The regime may be organizing the looting. It may be standing idly by and allowing it to take place. There is also, however, a third option: that the regime wants to assert control but finds itself frozen in place.
Egypt is a remarkably centralized state, one in which even relatively minor decisions get passed all the way up to a cabinet minister, or even the president. This is partly because its bureaucratic culture discourages officials from taking any action for which they might be held responsible. It is also partly because that is simply the way things have always been done – not just under Mubarak and his predecessors but under the monarchy, the British, the French, the Ottomans and, if you believe local lore, pretty much all the way back to the Pharaohs.
According to this theory the entire security apparatus, starting with the army, may be waiting for Mubarak to tell them what to do while Mubarak himself is paralyzed with indecision. When I lived in Cairo, in the 80s and 90s, American embassy officials would, in private conversation, express general satisfaction with Mubarak as an ally with a single caveat: he was not, they said, good in a fast-moving crisis.

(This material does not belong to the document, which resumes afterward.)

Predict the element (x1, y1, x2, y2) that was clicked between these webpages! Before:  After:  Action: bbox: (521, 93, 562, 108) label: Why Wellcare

There were two occasions during his first decade in power when such crises presented themselves: the 1985 hijacking of the cruise liner Achille Lauro (which found Mubarak caught between his American patrons and Palestinian militants who enjoyed enormous support among his people), and Iraq’s invasion of Kuwait in August 1990 (in which the question was how – or whether – to confront Iraq’s aggression).
On both occasions, American officials would say privately, when presented with difficult and unpopular decisions that needed to be made quickly he simply froze up. In both cases, they’d say, he eventually did more or less the right thing, but he practically had to be shoved into it.

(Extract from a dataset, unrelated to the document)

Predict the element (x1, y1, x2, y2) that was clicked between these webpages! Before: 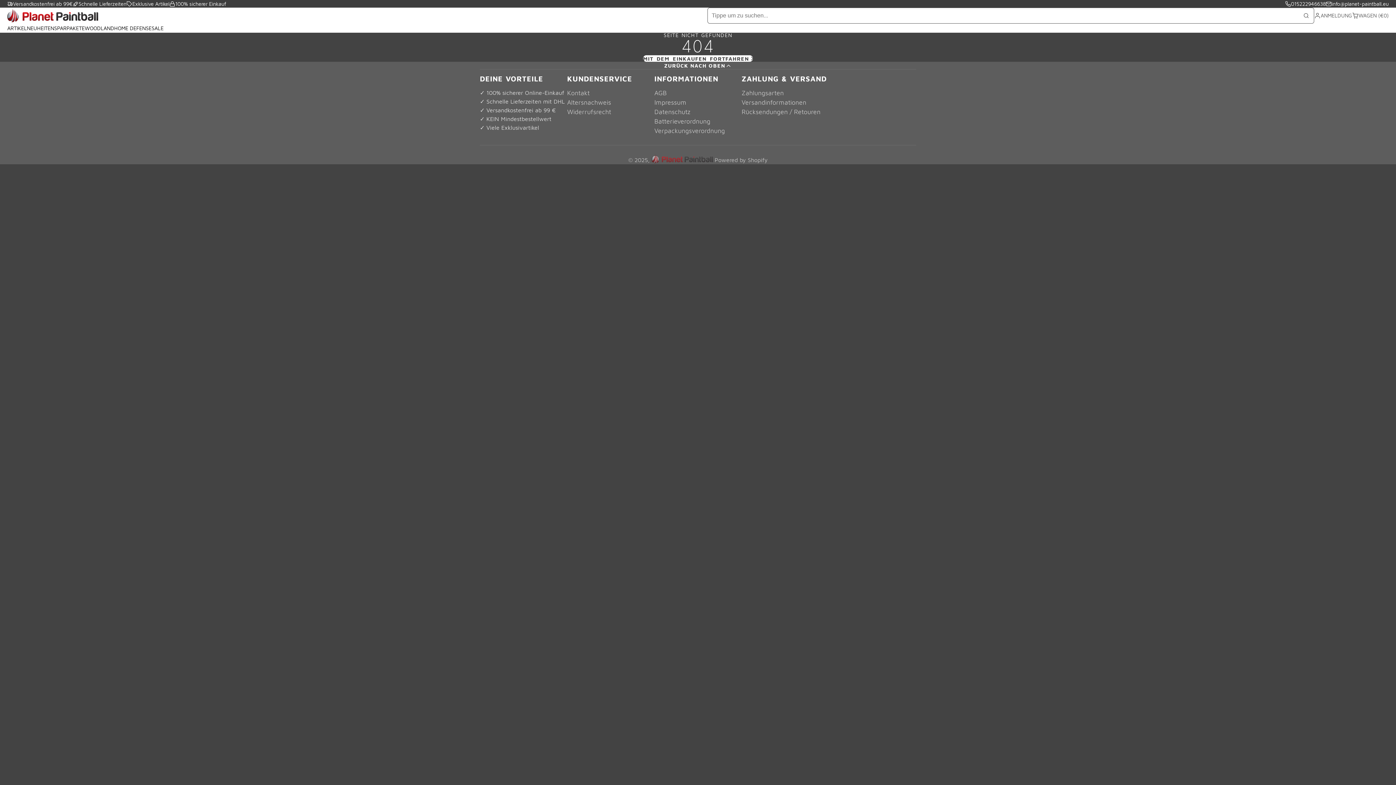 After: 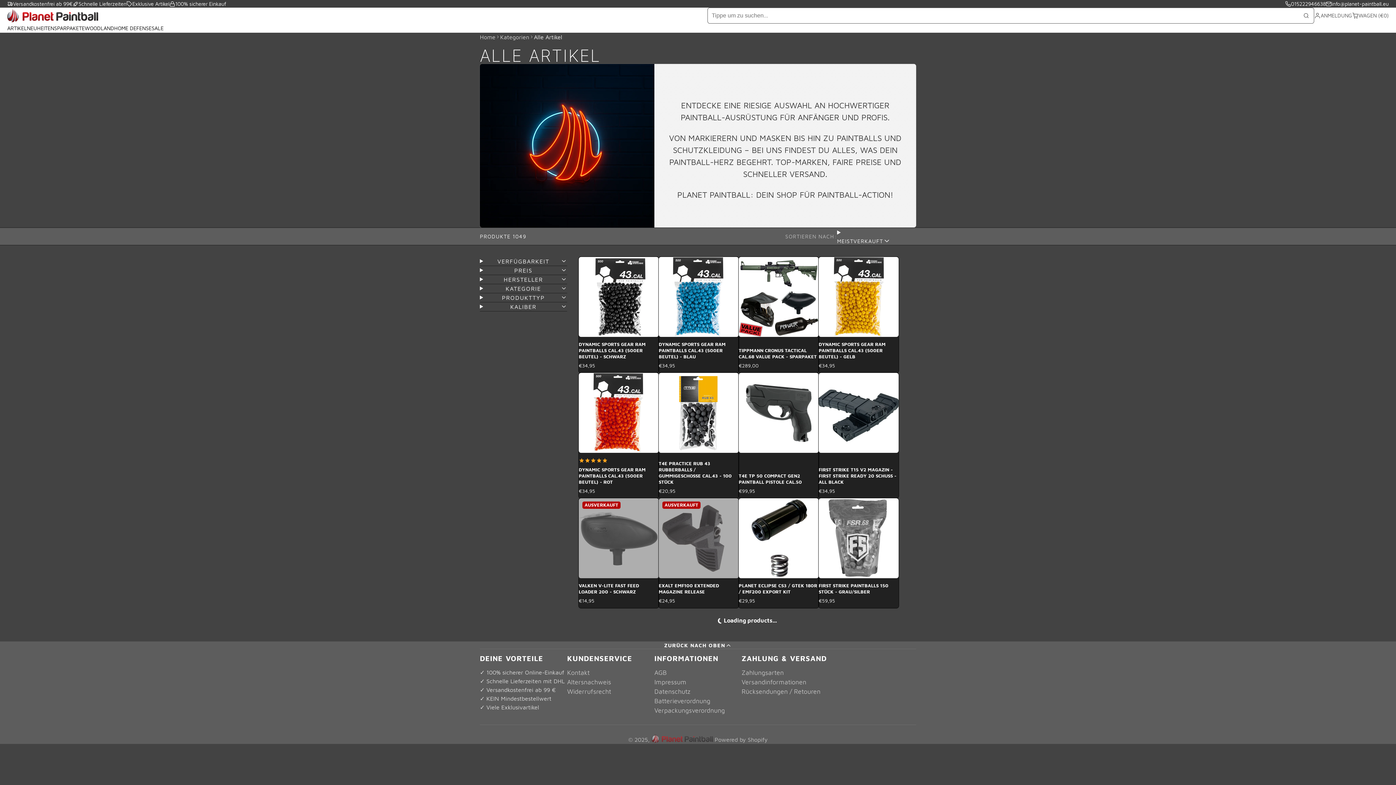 Action: bbox: (643, 55, 753, 61) label: MIT DEM EINKAUFEN FORTFAHREN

Since then no comparable situation has really presented itself. The Mubarak regime’s war with Islamist militants unspooled over a period of years in the 90s. There were many brutal and violent moments, and there were tough decisions to make, but the situation never required minute-to-minute crisis management. The opposition Kefaya movement’s protests in 2005 and the later April 6 Movement protests (which first took shape in 2008) were nothing that ever really worried the regime. They were an annoyance, but never really threatened its stability.
Today, that is not the case. For all of the personality cult that has grown up around him in recent years, Mubarak is an inherently cautious man. Time and again he has indicated that the lesson he took away from Sadat’s final years (when the man the West still remembers as a great peacemaker was openly reviled on Cairo’s streets) and eventual assassination was that getting out ahead of public opinion carries great risks and offers mostly trouble in return.
So as the aging dictator watches the violence unfold around him he may, indeed, be the great puppet master. But it seems just as plausible to me that he is overwhelmed: too terrified to do anything, for fear that whatever choice he makes might turn out to be wrong.
The irony is that things have reached a point where neither of these scenarios offers much hope of keeping him in power. As Mohammed El-Baradei suggested in interviews today, the best favor Mubarak can now do the nation, and himself, is to depart in an orderly manner while maintaining some shred of dignity. I fear, however, that that choice, too, may be too much this for this Pharaoh who is paradoxically brutal in his methods, yet cautious to a fault.